Information provided: Begin
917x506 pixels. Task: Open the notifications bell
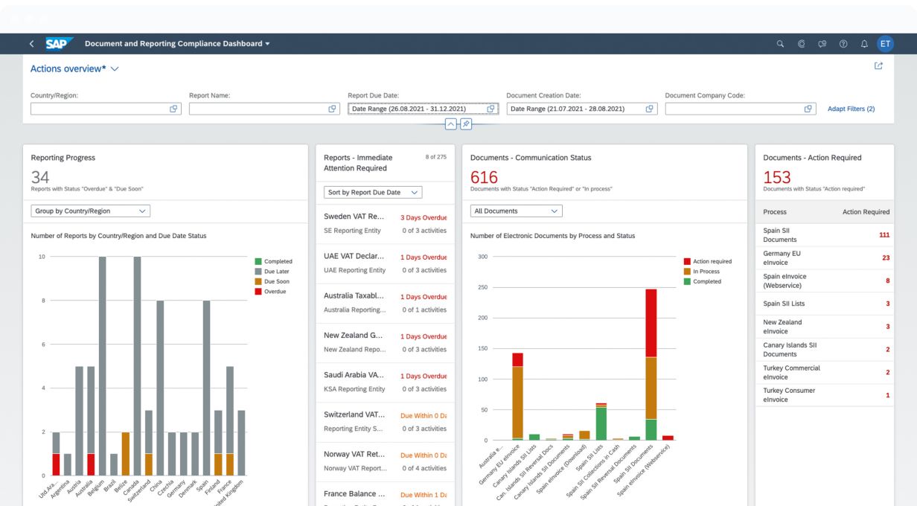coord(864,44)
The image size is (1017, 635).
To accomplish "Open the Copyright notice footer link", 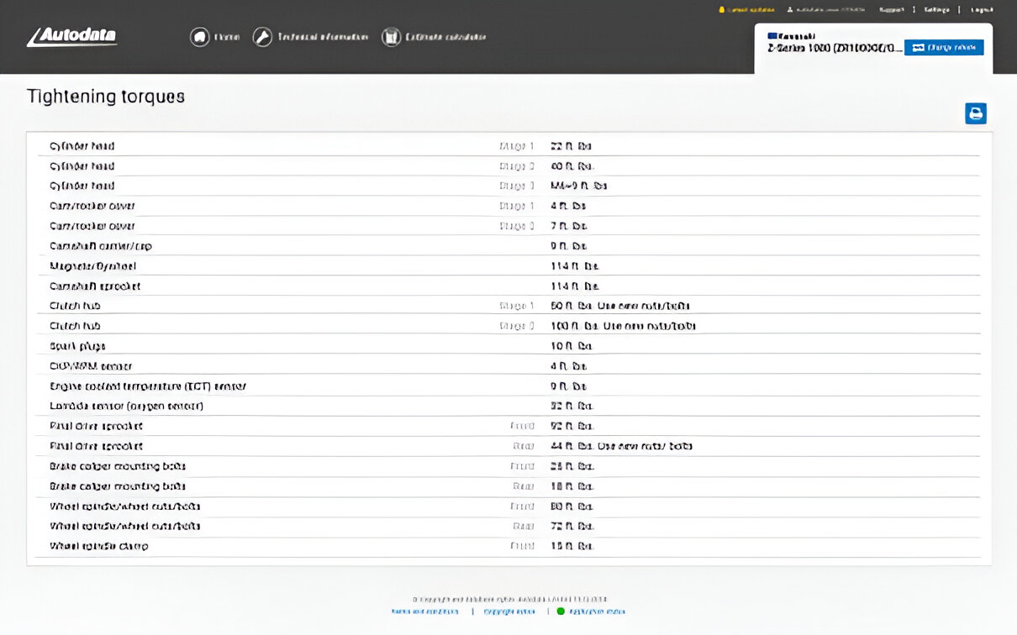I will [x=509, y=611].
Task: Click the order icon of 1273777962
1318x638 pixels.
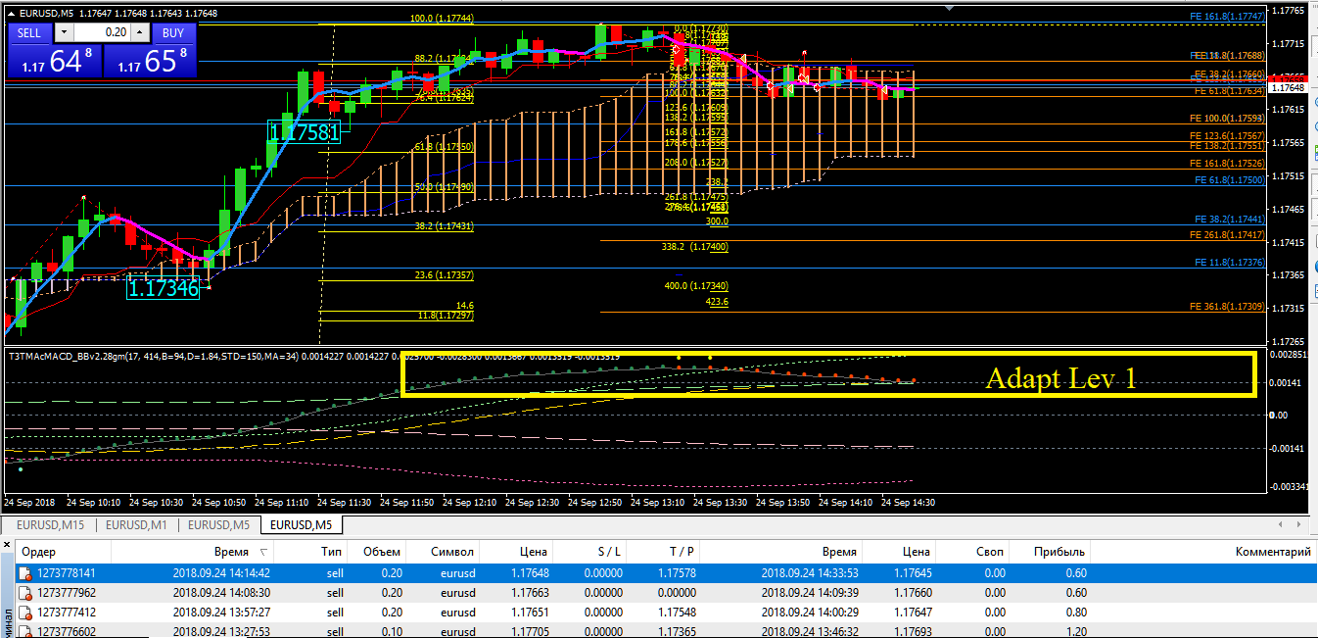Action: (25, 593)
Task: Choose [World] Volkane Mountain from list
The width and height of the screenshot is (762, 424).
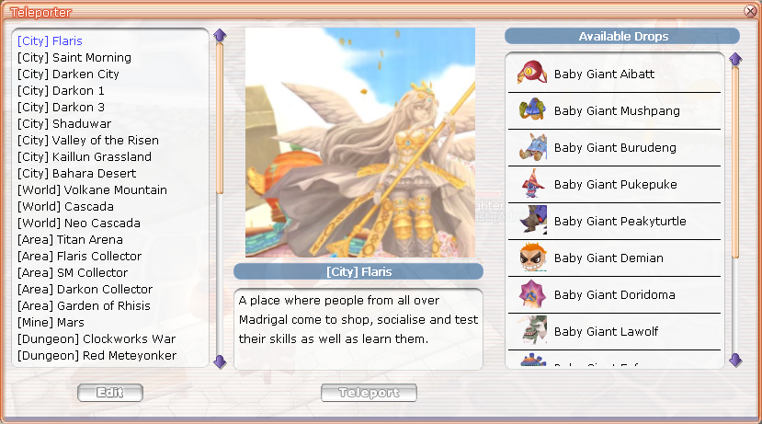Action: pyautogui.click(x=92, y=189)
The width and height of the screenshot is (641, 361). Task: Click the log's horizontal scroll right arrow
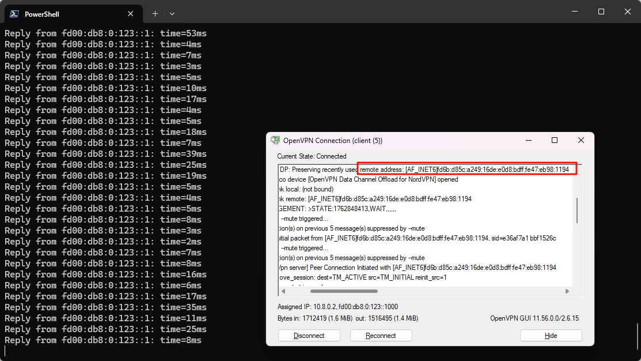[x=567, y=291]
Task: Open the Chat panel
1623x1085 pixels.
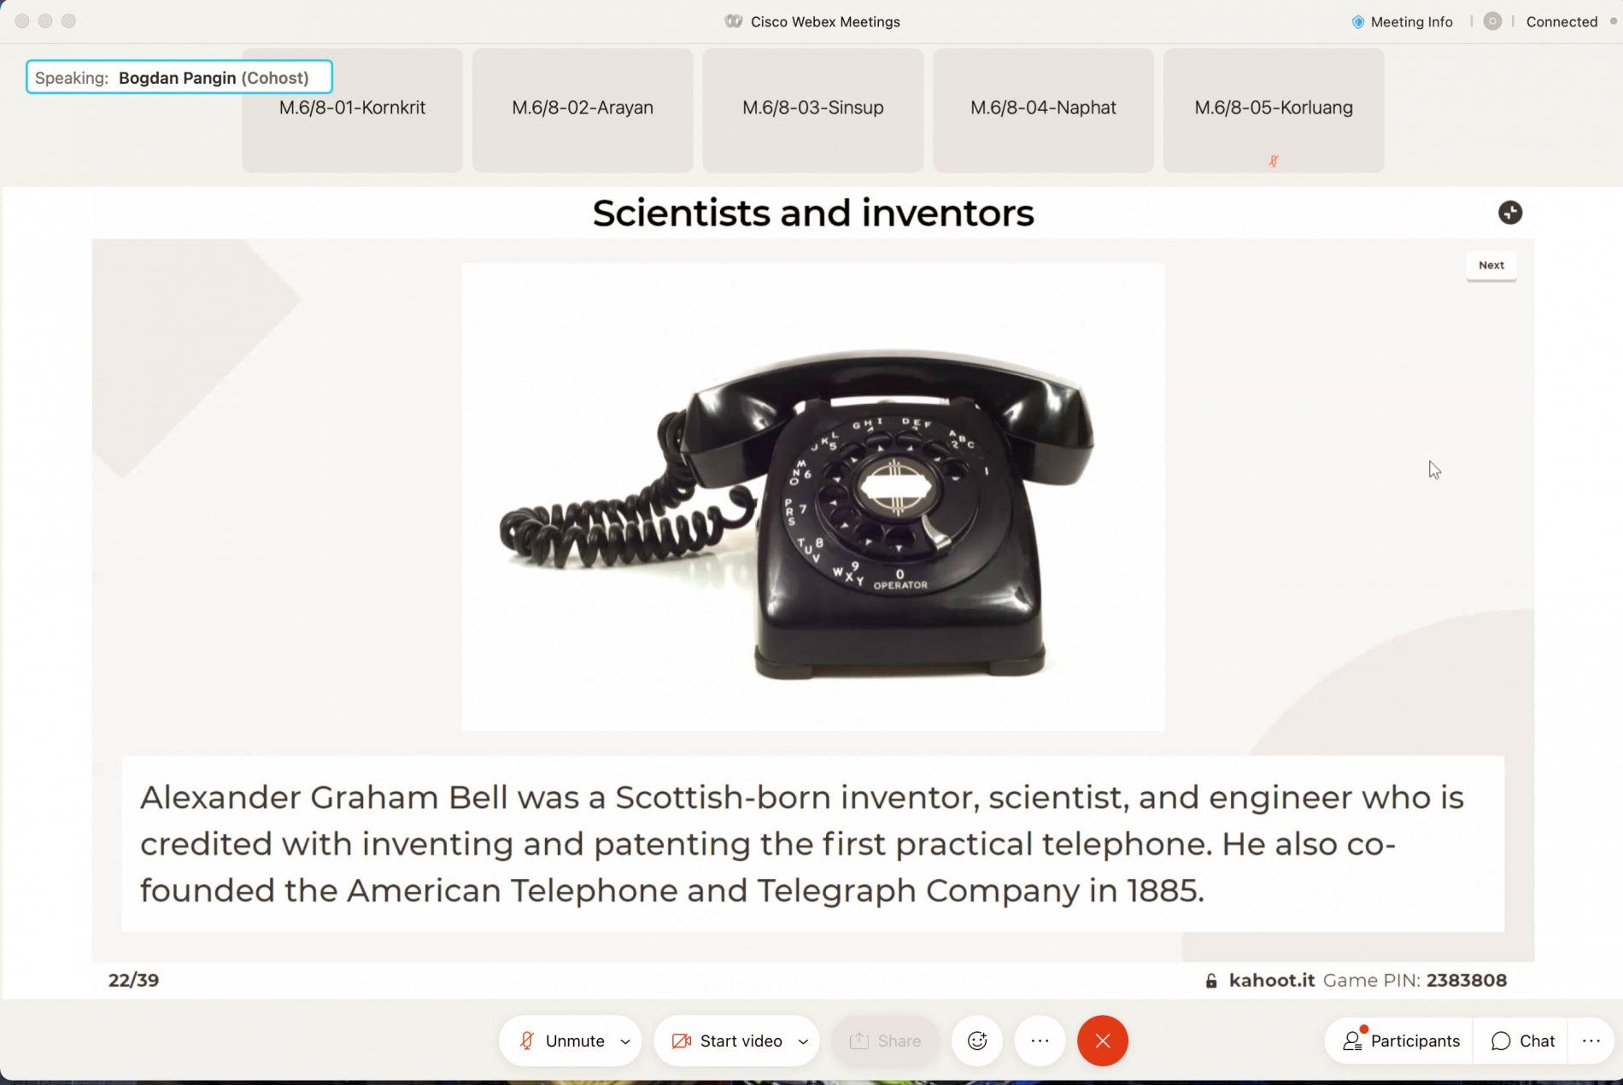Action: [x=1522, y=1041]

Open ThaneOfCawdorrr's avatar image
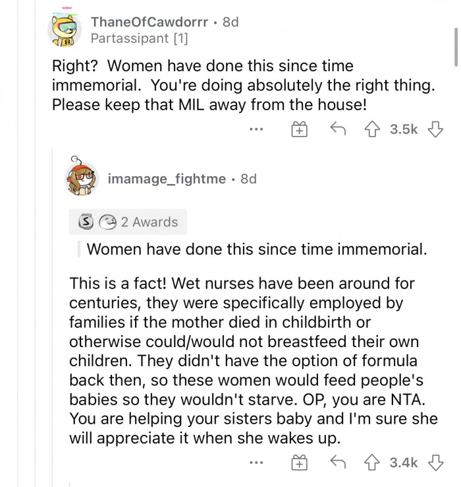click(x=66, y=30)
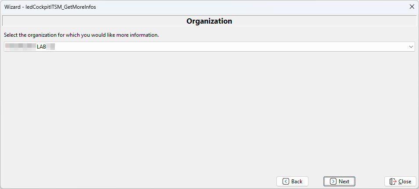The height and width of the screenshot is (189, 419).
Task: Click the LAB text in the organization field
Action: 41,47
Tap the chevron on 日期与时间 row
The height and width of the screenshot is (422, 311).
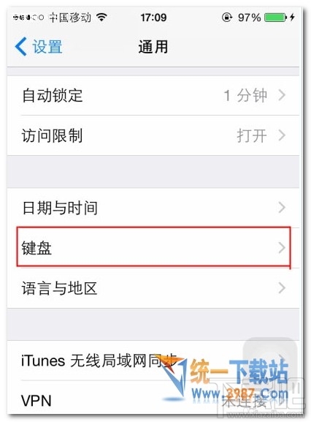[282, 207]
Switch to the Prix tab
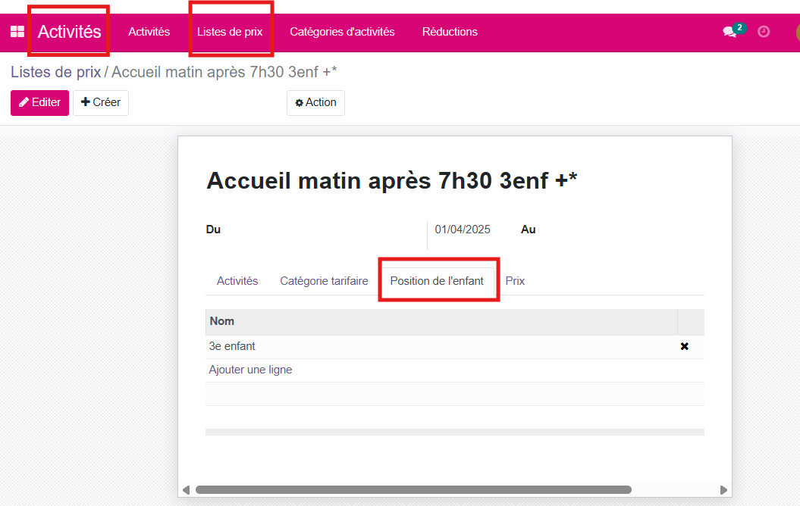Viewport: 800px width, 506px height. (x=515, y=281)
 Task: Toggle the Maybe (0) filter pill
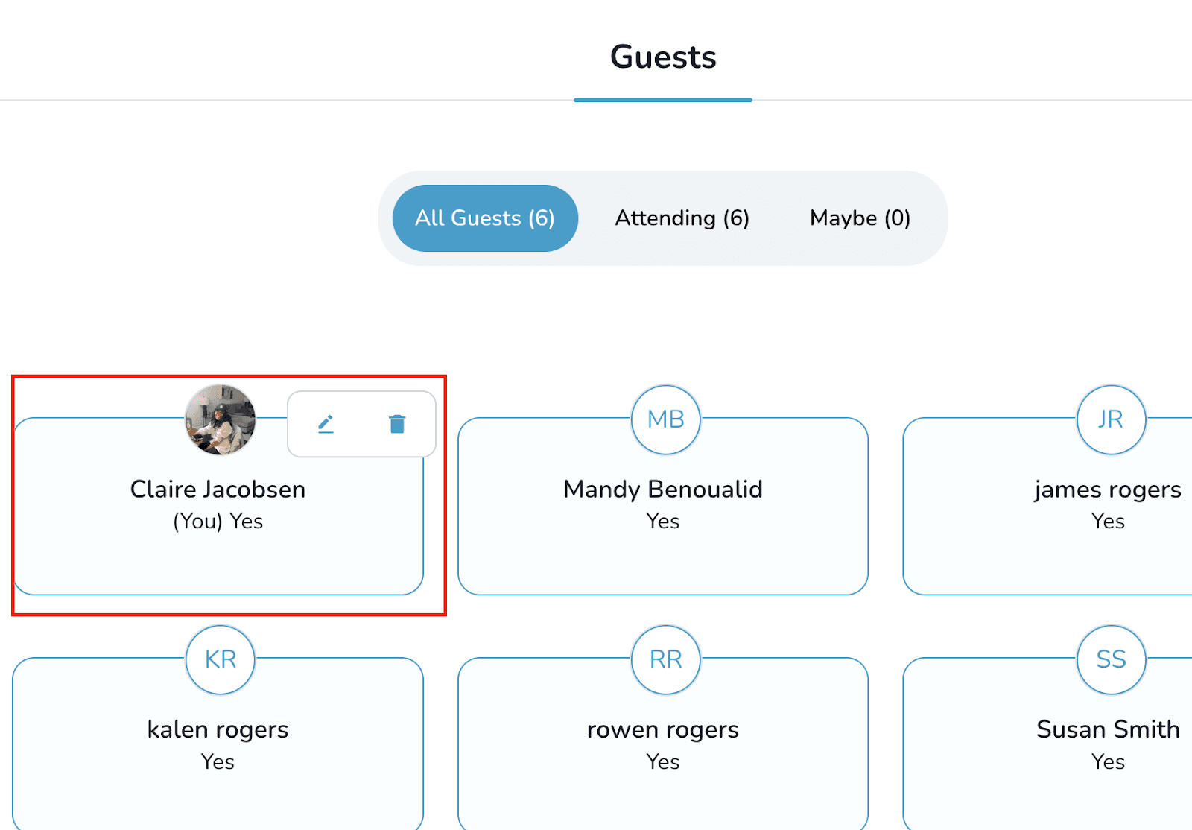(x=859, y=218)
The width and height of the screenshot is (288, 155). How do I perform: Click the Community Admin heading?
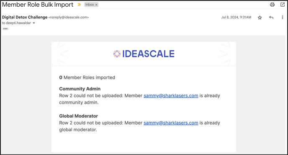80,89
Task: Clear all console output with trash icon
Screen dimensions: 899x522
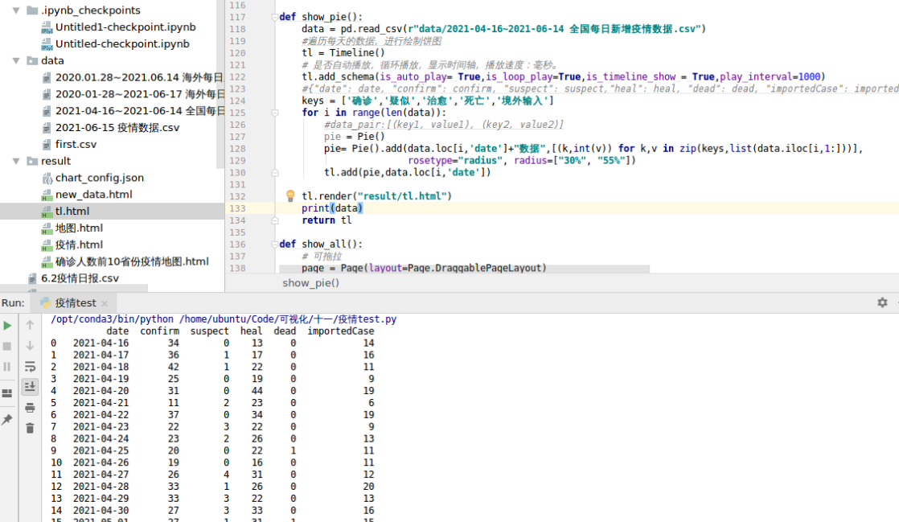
Information provided: End
▶ **Required action**
Exact copy required, pictures excluded: the lines from the one holding "Task: Toggle the Maybe (0) filter pill" through the last line of the data, both ends included.

▶ **Written solution**
 Task: Toggle the Maybe (0) filter pill
(x=859, y=218)
The width and height of the screenshot is (288, 155). How do I perform: Click the Community Admin heading?
80,89
Task: Clear all console output with trash icon
Screen dimensions: 899x522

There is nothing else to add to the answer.